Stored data

◆ ◆ ◆ ◆ ◆ ◆ ◆

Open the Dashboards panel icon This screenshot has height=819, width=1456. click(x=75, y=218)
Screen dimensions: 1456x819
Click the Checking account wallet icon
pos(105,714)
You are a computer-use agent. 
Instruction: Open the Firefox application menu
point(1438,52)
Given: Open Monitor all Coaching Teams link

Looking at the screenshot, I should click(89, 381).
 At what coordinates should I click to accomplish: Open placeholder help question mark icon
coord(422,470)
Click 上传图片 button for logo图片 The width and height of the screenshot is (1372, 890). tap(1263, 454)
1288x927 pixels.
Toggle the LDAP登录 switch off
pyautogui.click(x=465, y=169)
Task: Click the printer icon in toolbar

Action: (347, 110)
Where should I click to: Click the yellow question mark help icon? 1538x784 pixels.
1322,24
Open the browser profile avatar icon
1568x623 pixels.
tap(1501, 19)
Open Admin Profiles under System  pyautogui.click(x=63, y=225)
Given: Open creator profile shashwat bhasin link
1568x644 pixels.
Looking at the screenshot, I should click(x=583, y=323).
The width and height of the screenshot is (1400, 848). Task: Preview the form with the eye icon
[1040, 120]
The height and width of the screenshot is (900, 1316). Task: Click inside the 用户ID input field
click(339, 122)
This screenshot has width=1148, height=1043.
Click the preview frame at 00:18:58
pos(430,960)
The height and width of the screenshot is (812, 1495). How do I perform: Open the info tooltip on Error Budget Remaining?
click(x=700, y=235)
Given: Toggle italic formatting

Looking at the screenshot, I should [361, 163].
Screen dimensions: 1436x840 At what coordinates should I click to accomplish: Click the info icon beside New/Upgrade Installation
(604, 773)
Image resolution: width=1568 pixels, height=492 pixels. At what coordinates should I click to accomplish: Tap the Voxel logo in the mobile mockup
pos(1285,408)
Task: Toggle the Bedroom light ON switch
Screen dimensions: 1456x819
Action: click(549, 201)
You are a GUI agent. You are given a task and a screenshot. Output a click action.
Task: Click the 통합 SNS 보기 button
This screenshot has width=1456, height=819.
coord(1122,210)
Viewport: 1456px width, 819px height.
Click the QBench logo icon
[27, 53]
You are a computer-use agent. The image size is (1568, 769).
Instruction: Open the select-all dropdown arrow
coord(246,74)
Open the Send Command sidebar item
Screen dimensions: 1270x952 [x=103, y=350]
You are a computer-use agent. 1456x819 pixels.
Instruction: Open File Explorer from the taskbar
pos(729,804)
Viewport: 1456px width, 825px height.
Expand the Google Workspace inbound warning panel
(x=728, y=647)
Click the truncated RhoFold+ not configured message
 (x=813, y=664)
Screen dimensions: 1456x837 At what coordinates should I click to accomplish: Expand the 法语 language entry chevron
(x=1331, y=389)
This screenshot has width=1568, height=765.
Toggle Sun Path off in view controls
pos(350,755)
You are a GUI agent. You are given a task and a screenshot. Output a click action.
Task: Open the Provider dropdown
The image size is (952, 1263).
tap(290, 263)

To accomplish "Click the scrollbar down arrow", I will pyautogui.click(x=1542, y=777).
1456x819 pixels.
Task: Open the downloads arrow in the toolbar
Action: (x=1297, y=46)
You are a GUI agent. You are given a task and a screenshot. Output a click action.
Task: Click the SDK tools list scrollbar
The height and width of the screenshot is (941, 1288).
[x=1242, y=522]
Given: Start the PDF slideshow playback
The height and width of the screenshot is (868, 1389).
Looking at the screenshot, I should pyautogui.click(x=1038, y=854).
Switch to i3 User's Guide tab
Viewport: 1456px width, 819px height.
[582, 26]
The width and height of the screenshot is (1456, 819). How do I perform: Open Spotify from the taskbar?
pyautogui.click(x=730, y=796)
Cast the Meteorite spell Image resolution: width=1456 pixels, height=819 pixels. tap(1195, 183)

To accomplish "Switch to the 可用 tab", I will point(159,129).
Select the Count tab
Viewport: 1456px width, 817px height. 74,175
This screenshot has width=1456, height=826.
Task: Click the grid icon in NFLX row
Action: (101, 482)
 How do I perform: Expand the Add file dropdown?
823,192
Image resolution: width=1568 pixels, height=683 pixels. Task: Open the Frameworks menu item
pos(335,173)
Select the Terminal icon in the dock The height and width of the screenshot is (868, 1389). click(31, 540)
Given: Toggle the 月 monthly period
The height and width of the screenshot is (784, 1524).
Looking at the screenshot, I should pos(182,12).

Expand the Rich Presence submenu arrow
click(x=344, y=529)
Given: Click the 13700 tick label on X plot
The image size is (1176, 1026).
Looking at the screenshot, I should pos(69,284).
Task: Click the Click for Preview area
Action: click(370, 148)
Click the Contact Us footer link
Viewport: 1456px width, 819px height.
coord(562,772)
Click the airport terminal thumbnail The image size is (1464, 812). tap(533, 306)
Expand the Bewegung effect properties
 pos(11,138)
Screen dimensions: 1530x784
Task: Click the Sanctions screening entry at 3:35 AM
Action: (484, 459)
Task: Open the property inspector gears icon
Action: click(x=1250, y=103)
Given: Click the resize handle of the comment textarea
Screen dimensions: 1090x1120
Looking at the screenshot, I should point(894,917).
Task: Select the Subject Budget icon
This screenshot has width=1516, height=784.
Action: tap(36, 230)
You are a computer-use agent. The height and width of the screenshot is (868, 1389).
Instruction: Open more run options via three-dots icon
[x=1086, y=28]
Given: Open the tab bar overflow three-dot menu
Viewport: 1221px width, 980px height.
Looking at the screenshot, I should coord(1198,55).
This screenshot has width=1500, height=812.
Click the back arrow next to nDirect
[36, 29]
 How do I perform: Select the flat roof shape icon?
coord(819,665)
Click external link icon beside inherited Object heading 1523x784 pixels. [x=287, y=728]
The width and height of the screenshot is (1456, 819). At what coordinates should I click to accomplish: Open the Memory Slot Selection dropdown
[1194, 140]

◆ ◆ ◆ ◆ ◆ ◆ ◆

### Required work
The answer must be every line of the entries that includes the word "computer".

### Exercise result
You are a computer-use agent. 
You are a computer-use agent. The image size is (1568, 769).
You are a computer-use agent. 1456x819 pixels.
You are a computer-use agent. The height and width of the screenshot is (868, 1389).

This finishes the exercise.